TASK LIST:
1. Using the excerpt on evolutionary transitions, answer each question below:
(a) What kind of model was the team able to create?
(b) According to Dr Black, what did the bacteria in the starting-point experiments do after a mutation?
(c) By treating the issue as an ecological problem rather than an evolutionary one, what was the team able to show?
2. Carry on writing the excerpt about evolutionary transitions, starting right after its final sentence.

EXCERPT PROVIDED:
■ ■ ■

Dr Black is part of a multidisciplinary team that has been investigating evolutionary transitions and the formation of new types of biological individuals.

"Evolutionary transitions are significant because they have created the nested hierarchy of life we see all around us. So far, there has been little explicit modelling of them," says Dr Black.

“We were able to create a mechanistic mathematical model that captures the important initial aspects of an evolutionary transition.”

Dr Black says one of the problems is that existing multicellular lifeforms have evolved a long way since they transitioned from single cells, so they do not tell us much about what was happening during the transition itself. More often they can be misleading because it is assumed that the properties they have now, such as the ability for reproduction, have always existed, instead of being the products of evolution themselves.

Recently researchers have started to perform experiments to try and probe what these early forms of multicellular life would have looked.

“The starting point for our modelling has been some experiments involving bacteria that after a mutation stick together and form wrinkly colonies. Such a group is obviously very far from multicellular organisms today that have complex lifecycles and developmental processes. However, they are representative of what must have been the first step in this transition,” says Dr Black.

By casting this more an ecological problem than an evolutionary one, the team was able to show that specific ecologies can scaffold Darwinian properties onto groups of cells, and essentially kick start the transition process.

■ ■ ■

DATA BLOCK:
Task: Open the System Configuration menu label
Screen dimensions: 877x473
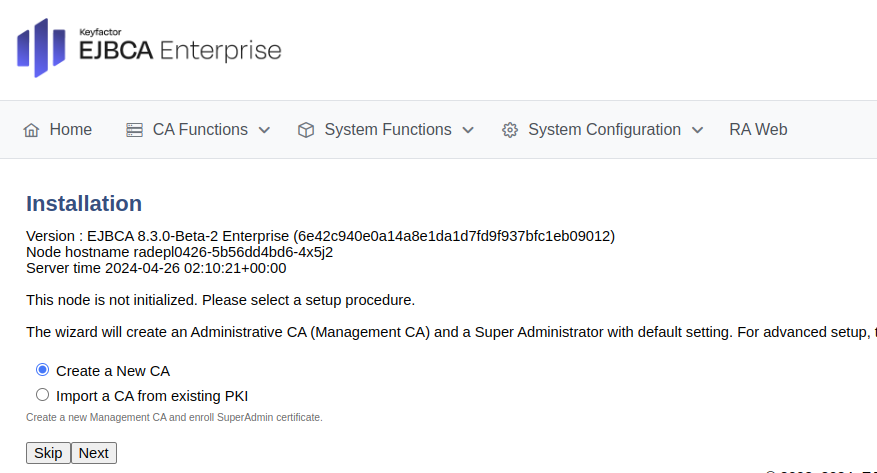Action: [604, 130]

■ ■ ■

RESPONSES BY TASK:
1.
(a) A mechanistic mathematical model that captures the important initial aspects of an evolutionary transition.
(b) They stuck together and formed wrinkly colonies.
(c) That specific ecologies can scaffold Darwinian properties onto groups of cells and essentially kick start the transition process.

2.
“By scaffolding, we mean these properties can be externally imposed on the groups of cells by very particular ecological circumstances,” says Dr Black.

“If these conditions are comparatively rare or difficult to generate then this may explain why multicellularity itself is quite rare in comparison to the huge numbers of different unicellular species.”

What makes this research even more important is the fact it could be directly translatable for understanding how pathogens evolve.

“It suggests that pathogens that are transmitted by only a small number of particles at each infection event should have very different properties to those where many particles are transmitted. HIV is an example of this where our theory suggests it is likely to evolve quite complex life histories and possibly a division of labour,” says Dr Black.

“This would be revolutionary for our understanding of such diseases if confirmed by experiments.”

Dr Black’s collaborators on the project are Dr Pierrick Bourrat from the Department of Philosophy at Macquarie University, and Prof Paul Rainey from the Department of Microbial Population Biology at the Max Planck Institute for Evolutionary Biology.